• [Trecho do texto]:
──────────────────────────────

Léo Lins, Fabio Porchat e o antirracismo de conveniência.

A repercussão de setores da grande mídia acerca da condenação do comediante Léo Lins em ter removido do Youtube, show de piadas de cunho racista e machista, foi muito maior do que o repúdio a sua prática artística corriqueira de gerar humor em detrimento de grupos socialmente marginalizados e discriminados. Sempre empunhando a bandeira da “liberdade de expressão” e de que a arte, em especial o humor, não possuí limites. Sendo que não se discute esse fato, mas sim de você ser responsabilizado e assumir aquilo que de fato você expressa através de seu exercício artístico de liberdade, e ter ciência das consequências sobre esses atos.

O que nos possibilita desenvolvermos críticas a essa argumentativa falha não em conceito, mas em sua lógica torpe e seletiva, por só levar em consideração como irrestrito, o direito a expressão do artista/ofensor, mas não trata em equivalência o direito ao repúdio do receptor/ofendido. Pois na prática, compreende que através da “liberdade de expressão artística” tudo pode e se faz permitir, ou relevar, até mesmo o racismo. Cabendo ao público que se sentir incomodado nem mesmo emitir opinião em contrário, acabando por ser rotulada enquanto “mimimi”, “vitimismo”, “racismo reverso”, “arbitrariedade” … Enfim, se condena e se combate não as manifestações de racismos e demais formas de preconceitos que se dão camufladas, e protegidas, sobre o escudo de “brincadeiras”, “piadas”, “coisas bobas”. Mas se contesta as opiniões que se dão em contrário a essas ocorrências.

──────────────────────────────

[Listagem de dados]
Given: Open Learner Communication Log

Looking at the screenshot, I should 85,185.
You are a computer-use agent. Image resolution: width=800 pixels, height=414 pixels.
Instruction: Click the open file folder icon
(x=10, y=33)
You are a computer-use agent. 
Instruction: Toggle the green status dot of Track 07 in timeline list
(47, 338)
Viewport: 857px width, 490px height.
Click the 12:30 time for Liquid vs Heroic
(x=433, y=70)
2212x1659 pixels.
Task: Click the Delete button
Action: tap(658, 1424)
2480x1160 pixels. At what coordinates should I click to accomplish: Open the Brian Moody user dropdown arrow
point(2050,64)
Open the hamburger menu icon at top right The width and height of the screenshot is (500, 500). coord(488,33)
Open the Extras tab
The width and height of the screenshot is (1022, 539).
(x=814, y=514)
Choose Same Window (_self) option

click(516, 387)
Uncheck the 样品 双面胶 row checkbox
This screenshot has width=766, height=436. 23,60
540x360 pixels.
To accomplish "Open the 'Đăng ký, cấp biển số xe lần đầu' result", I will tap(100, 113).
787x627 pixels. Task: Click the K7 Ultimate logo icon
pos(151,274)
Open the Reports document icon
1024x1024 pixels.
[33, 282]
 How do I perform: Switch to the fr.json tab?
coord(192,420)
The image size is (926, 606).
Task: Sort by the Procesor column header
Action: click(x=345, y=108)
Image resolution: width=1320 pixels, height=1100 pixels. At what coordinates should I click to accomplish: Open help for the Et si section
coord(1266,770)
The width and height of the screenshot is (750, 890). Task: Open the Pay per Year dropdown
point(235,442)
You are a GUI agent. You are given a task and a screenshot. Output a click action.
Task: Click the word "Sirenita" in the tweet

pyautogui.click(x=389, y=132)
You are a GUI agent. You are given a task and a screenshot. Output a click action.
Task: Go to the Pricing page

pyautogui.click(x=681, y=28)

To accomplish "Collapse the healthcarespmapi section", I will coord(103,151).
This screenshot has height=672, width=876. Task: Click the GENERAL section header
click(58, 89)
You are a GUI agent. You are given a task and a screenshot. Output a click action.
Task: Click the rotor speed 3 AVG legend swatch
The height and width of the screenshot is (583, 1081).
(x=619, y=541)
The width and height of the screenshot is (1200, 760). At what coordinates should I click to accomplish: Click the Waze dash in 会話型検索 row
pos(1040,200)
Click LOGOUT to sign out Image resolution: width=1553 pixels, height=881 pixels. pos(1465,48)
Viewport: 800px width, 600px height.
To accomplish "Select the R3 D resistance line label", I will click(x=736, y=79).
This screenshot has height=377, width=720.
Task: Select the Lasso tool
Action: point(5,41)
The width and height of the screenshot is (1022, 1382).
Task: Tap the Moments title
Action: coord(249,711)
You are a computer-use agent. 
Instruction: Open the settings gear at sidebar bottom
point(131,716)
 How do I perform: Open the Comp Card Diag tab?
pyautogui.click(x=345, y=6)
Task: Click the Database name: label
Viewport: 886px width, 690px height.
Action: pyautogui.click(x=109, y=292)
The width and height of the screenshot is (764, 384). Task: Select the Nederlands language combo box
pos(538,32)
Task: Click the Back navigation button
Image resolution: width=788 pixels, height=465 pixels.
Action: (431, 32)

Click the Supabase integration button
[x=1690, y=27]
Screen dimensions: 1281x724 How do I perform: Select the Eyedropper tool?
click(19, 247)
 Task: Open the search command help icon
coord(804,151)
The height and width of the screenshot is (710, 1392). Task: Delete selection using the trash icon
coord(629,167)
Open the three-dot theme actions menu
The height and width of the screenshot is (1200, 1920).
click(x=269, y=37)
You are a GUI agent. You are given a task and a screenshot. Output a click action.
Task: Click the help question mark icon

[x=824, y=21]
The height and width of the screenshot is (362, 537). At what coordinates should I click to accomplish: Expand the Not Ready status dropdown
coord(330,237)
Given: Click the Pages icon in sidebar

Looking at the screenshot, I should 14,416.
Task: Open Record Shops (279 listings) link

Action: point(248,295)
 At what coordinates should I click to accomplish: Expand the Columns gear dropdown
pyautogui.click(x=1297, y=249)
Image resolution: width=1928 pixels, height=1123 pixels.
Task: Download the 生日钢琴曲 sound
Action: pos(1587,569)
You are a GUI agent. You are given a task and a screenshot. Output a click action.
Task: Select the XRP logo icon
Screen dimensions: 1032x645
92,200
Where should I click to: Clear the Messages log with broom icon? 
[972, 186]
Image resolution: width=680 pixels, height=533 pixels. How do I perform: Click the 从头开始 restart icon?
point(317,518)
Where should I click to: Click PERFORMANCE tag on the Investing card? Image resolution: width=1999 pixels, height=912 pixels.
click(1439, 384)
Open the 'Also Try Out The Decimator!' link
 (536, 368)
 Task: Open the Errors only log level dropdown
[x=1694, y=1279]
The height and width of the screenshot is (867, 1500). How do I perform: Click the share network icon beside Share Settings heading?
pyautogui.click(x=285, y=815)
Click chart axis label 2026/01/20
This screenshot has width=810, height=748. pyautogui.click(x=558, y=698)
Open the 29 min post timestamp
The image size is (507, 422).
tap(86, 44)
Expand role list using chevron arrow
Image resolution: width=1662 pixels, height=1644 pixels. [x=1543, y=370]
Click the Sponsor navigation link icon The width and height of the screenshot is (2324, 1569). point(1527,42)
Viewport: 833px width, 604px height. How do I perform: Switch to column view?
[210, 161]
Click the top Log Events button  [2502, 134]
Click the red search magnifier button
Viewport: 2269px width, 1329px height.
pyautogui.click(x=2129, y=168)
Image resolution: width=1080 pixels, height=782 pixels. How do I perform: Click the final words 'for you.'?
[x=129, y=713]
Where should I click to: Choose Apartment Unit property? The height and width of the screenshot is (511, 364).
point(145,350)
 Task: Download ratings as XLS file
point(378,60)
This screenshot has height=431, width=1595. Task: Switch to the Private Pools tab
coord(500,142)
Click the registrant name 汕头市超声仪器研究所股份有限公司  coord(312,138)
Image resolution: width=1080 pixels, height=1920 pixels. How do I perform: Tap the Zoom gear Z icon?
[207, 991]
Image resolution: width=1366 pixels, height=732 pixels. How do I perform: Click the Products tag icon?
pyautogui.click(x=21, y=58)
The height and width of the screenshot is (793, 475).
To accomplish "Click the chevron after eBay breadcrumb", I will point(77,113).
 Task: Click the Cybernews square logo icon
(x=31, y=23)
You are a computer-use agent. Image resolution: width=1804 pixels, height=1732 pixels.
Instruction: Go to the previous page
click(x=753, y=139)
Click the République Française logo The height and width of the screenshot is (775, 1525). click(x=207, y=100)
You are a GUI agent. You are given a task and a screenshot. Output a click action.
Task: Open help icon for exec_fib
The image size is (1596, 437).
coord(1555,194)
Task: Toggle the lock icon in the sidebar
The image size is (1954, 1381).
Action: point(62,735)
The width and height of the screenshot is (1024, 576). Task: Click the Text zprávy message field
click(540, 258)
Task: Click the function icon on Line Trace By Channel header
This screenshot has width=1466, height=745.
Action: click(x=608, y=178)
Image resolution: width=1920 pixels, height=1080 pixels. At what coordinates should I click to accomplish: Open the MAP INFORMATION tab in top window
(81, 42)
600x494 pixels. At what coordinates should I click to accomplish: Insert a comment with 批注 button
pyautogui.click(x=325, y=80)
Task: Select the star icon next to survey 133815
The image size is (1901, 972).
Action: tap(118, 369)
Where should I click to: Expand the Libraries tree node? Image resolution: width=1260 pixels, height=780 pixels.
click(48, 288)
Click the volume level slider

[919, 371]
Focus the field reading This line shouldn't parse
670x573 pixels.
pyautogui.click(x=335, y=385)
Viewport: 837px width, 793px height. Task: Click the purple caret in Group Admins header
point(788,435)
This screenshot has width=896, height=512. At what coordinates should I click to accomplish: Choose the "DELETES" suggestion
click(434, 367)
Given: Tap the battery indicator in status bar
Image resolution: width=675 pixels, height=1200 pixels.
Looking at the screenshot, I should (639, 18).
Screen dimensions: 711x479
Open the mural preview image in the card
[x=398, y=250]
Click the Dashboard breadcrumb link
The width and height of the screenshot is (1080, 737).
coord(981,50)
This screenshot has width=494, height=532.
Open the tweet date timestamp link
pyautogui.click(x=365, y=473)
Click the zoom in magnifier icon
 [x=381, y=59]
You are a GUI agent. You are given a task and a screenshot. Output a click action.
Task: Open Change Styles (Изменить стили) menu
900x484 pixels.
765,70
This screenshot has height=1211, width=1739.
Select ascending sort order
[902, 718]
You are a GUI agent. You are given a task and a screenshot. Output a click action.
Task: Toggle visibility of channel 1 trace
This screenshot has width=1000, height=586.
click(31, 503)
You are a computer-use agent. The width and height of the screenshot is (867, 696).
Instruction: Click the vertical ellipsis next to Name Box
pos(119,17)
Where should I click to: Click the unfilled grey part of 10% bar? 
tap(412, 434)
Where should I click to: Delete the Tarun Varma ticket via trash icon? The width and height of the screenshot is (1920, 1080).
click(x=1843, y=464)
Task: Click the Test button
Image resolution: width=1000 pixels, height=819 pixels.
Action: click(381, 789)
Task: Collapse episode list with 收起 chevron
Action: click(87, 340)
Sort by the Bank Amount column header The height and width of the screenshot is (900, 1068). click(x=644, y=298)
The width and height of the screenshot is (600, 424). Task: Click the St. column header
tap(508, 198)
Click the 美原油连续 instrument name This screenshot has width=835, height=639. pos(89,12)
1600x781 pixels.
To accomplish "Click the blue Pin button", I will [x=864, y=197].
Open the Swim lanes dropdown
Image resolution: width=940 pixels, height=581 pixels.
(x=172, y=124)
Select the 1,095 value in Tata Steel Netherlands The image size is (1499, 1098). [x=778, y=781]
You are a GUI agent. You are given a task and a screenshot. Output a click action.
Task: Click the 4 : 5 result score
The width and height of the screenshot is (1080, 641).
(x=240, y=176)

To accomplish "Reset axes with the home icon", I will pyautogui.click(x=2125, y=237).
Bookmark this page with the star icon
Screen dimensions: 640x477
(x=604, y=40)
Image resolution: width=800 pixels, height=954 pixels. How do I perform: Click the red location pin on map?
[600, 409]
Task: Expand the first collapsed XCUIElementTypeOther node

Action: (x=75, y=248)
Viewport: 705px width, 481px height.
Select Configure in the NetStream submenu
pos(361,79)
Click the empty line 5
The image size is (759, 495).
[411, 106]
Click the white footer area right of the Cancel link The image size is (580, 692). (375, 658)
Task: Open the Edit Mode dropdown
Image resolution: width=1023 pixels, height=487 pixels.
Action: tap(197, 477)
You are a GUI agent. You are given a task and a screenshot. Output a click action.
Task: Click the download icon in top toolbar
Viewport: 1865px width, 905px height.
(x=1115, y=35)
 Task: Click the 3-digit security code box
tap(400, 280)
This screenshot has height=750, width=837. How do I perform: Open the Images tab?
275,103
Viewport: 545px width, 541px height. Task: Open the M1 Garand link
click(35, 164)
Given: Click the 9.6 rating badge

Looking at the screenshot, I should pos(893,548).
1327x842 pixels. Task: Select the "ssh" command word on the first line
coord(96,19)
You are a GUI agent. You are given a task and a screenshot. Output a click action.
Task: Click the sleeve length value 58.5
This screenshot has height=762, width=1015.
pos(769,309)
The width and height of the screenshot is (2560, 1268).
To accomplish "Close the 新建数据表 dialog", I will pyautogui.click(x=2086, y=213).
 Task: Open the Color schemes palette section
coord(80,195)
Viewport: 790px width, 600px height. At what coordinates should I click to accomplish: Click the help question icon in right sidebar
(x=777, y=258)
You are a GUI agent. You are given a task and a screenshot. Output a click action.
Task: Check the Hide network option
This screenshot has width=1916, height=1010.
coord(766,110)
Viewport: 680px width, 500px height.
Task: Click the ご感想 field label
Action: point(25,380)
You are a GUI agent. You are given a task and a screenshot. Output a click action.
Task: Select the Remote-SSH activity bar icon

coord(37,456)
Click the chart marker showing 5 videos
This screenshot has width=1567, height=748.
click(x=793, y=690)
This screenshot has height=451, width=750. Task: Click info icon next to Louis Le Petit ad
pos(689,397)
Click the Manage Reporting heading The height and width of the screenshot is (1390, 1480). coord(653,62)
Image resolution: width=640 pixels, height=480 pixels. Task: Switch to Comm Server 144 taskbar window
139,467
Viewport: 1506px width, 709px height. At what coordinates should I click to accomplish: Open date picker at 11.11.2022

──────────────────────────────

• [Conjunto de tarefas]:
1. Responda às perguntas abaixo com base no texto sobre Léo Lins.
(a) De qual plataforma o show de Léo Lins foi condenado a ser removido?
(b) Que bandeira, segundo o texto, é sempre empunhada?
(c) Quais rótulos o texto diz que são dados à opinião contrária do público que se sente incomodado?
2. Reproduza sem alterações o trecho do texto sobre Léo Lins que vai de "A repercussão de" até "sobre esses atos.".
Use somente o texto para responder.

• [Soluções comentadas]:
1.
(a) Do Youtube.
(b) A bandeira da “liberdade de expressão”.
(c) “mimimi”, “vitimismo”, “racismo reverso” e “arbitrariedade”.

2.
A repercussão de setores da grande mídia acerca da condenação do comediante Léo Lins em ter removido do Youtube, show de piadas de cunho racista e machista, foi muito maior do que o repúdio a sua prática artística corriqueira de gerar humor em detrimento de grupos socialmente marginalizados e discriminados. Sempre empunhando a bandeira da “liberdade de expressão” e de que a arte, em especial o humor, não possuí limites. Sendo que não se discute esse fato, mas sim de você ser responsabilizado e assumir aquilo que de fato você expressa através de seu exercício artístico de liberdade, e ter ciência das consequências sobre esses atos.